Yo siempre le cuento a Carlitos, que los vinos en $1.000 se trancan. Yo vendo un vino fácilmente hasta los mil pesos, tal vez ochocientos, ya después a la gente no le importa si tiene cuatro o cinco años de roble o tuviste baja productividad para llegar a ese sabor. En eso creo que también queda un largo camino por recorrer y tal vez más que en gastronomía. Porque el vino es más complejo, y es menos valorado.

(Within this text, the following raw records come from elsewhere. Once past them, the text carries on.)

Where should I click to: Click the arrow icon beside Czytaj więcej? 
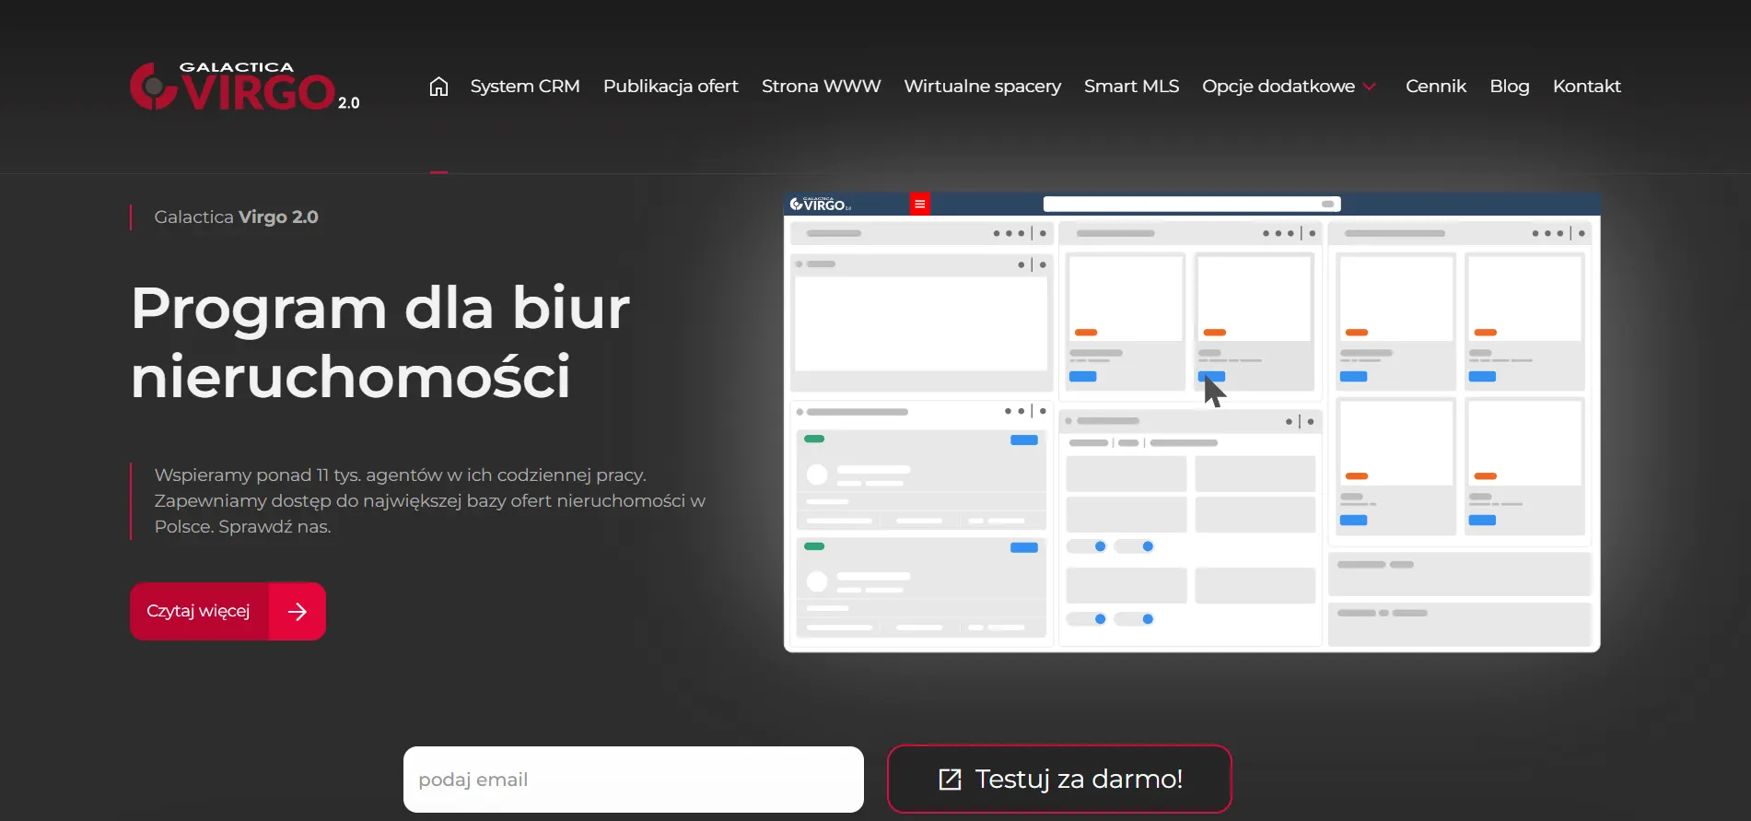coord(297,612)
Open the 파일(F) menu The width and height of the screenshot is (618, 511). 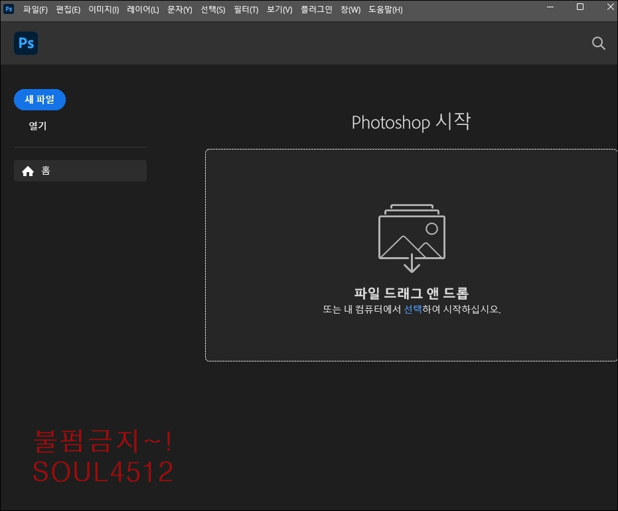coord(35,10)
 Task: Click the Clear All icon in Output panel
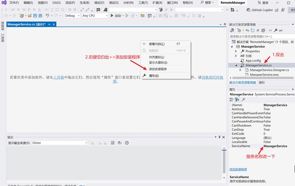112,143
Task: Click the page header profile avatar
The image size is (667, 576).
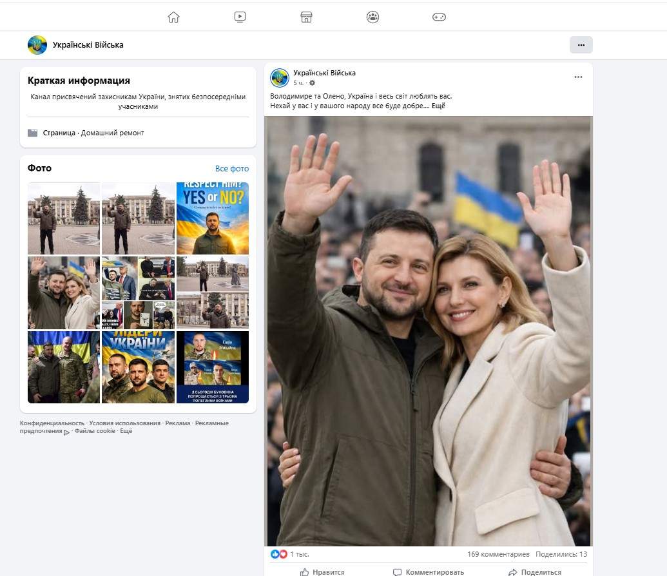Action: pos(37,45)
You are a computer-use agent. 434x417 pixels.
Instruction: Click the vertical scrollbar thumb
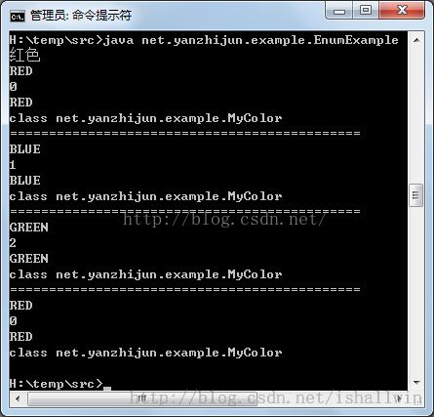coord(416,195)

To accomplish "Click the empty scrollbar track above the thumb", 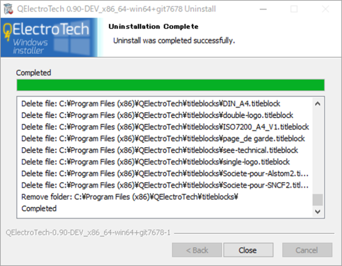I will coord(318,151).
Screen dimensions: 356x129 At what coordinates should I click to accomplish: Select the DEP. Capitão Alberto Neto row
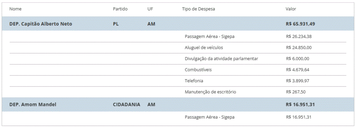178,24
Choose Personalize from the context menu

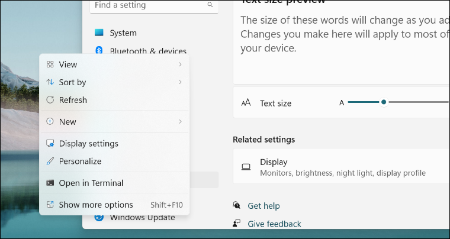click(x=80, y=162)
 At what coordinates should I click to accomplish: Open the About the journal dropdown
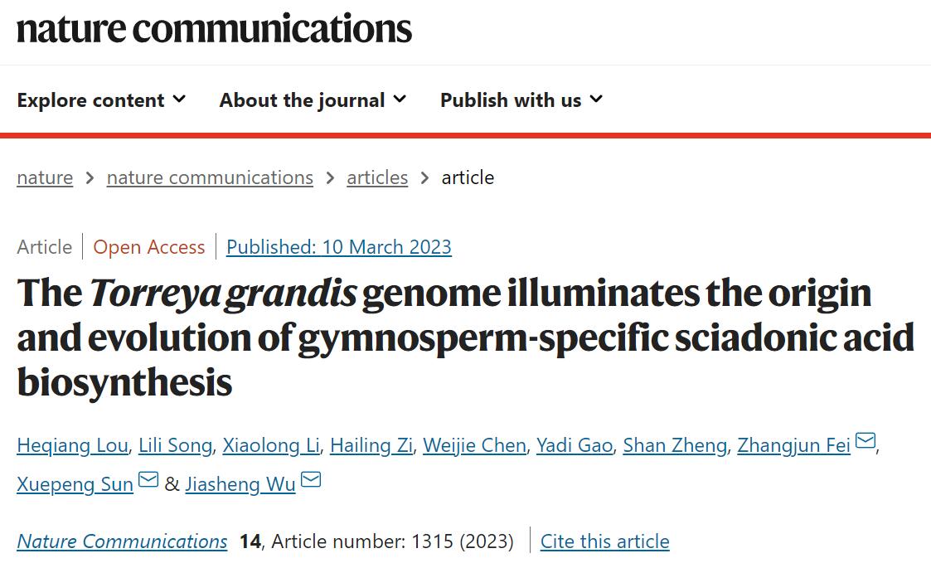point(313,100)
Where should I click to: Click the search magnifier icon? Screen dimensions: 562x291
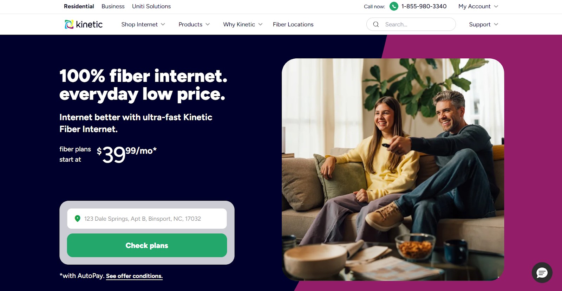376,24
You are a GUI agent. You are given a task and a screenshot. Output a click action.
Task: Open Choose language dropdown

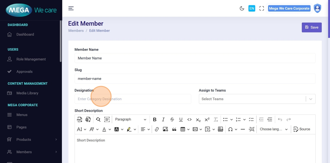coord(273,129)
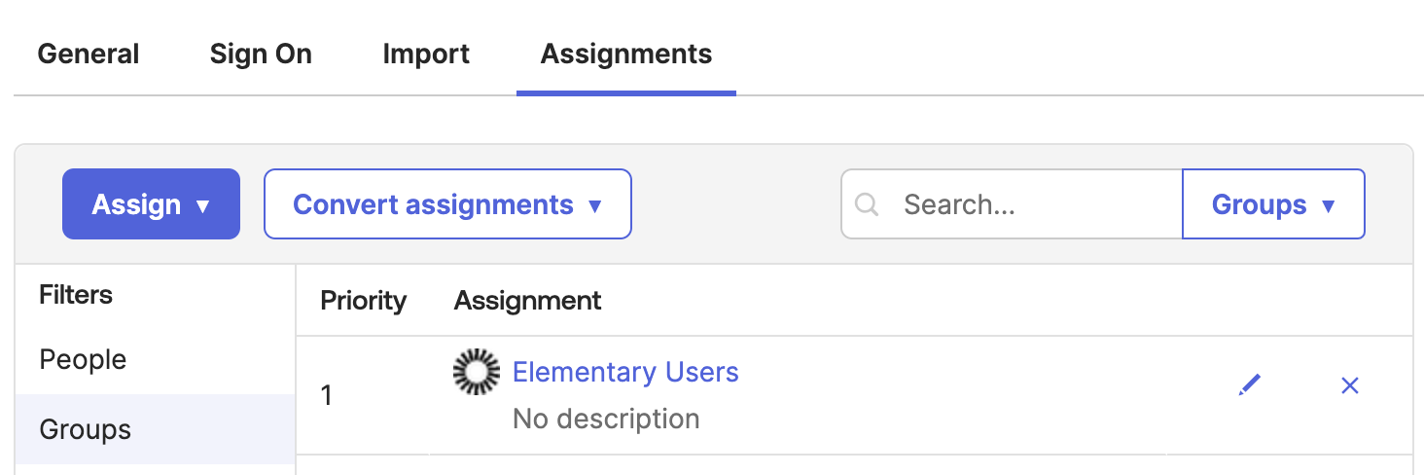
Task: Focus the Search input field
Action: coord(1012,204)
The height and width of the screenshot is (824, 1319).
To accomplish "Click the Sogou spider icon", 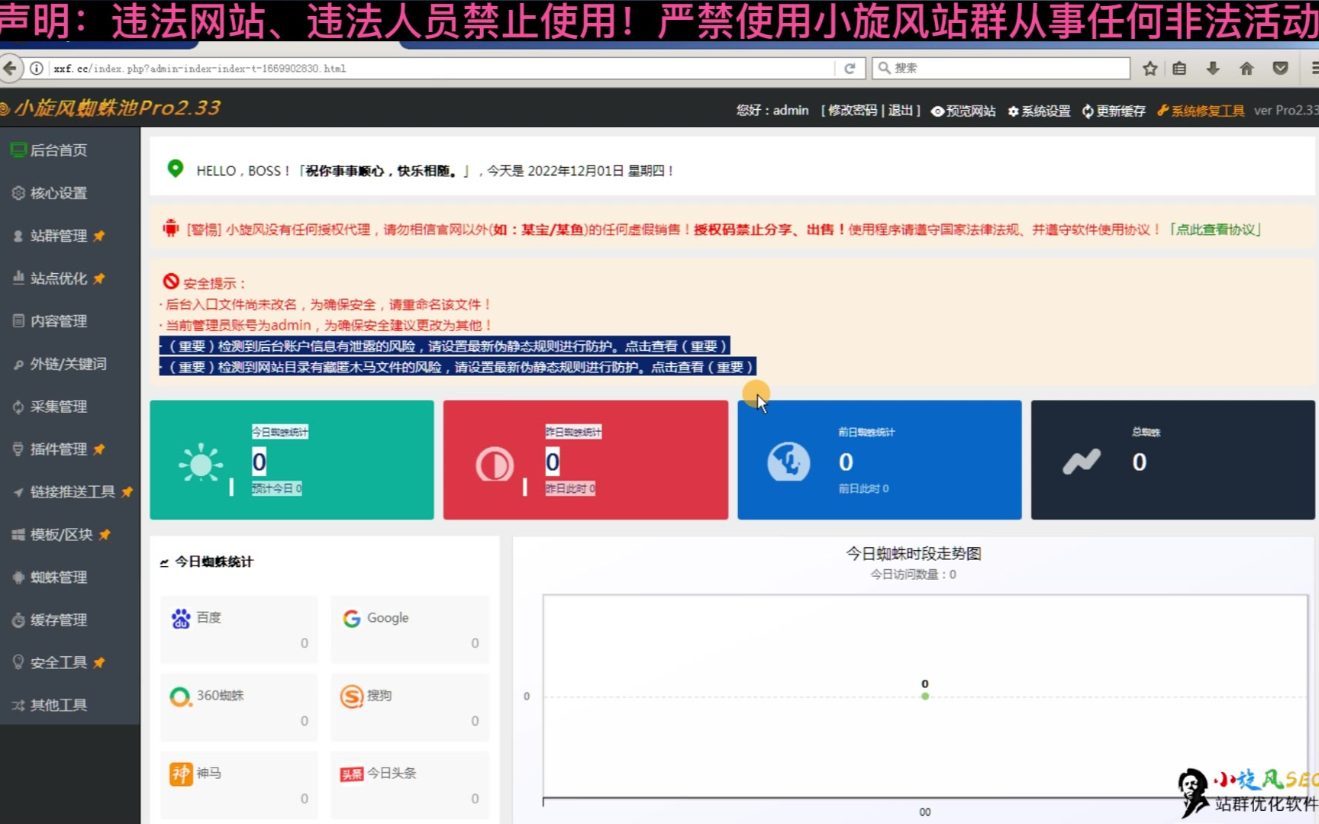I will tap(351, 697).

Con Carlos tenemos mucha sintonía porque, además de ser un gran creador de vinos, es una persona con un carisma especial, siempre está de buen humor, a diferencia de otros que tienen otro estilo empresarial. Es de bajo perfil, muy humilde. Basta con ir a la bodega y ver lo artesanal que se trabaja, es distinta a otras.
“Con plata es muy fácil hacer plata”, algunos invierten millones. Yo puse un restaurante con quince mil dólares y nadie me cree. No tenía nada, no había manteles, no había cortinas, el equipo de música y el perchero los traje de mi casa, no había nada. La gente empezó a venir y de a poco compré un equipo de música, almohadones, todo fue de a poco.

 

PB: Gran visión y perspectiva…

 

 

G.C.: Y mucho miedo… pasé muchas noches sin dormir. Me acuerdo la primera persona que entró al restaurante le pedí que se sentara en la ventana, para que de afuera se viera que había gente. Debo haber ido catorce veces a preguntarle cómo estaba todo. Hasta que un día dos meses después explotamos, no me voy a olvidar nunca, fue un miércoles que en la cocina éramos tres y un mozo, porque no precisaba más gente y vinieron cuarenta personas. Fue la peor noche de mi vida, camine por las paredes. Tenia un ataque de nervios brutal y dije: “esto no me pasa nunca más”. Al otro día contraté a otro mozo…
Fue un camino largo. Es un gusto compartir esta historia con quien la quiera escuchar.

 

PB: Contanos del vino especial que te preparó Pizzorno para Tandory

 

G.C.: Esa fue una idea de Carlitos. Me dijo “hice un vino especial para vos”, te guardé una barrica especialmente. La idea fue evolucionando, hicimos la etiqueta, lo probamos y fue fabuloso.
Yo quería un vino que pudiera acompañar carnes y pescados, que no fuera tan intenso como el Tannat ni tan liviano como el Merlot, quería más estructurado, más europeo. Probé varios con Marcelo, su enólogo, y elegí uno. “Este es mi vino” le dije. Y fue fantástico.
Ya dije que para el año que viene haga otro. Es un gran vino, de verdad, y tiene gran aceptación por su relación calidad precio.

 

PB: Muchísimas gracias por todo. Ha sido un placer

 

G.C: Gracias a ustedes por venir.

 


 

 

“Con plata es muy fácil hacer plata”, algunos invierten millones. Yo puse un restaurante con quince mil dólares y nadie me cree. No tenía nada, no había manteles, no había cortinas, el equipo de música y el perchero los traje de mi casa, no había nada. La gente empezó a venir y de a poco compré un equipo de música, almohadones, todo fue de a poco."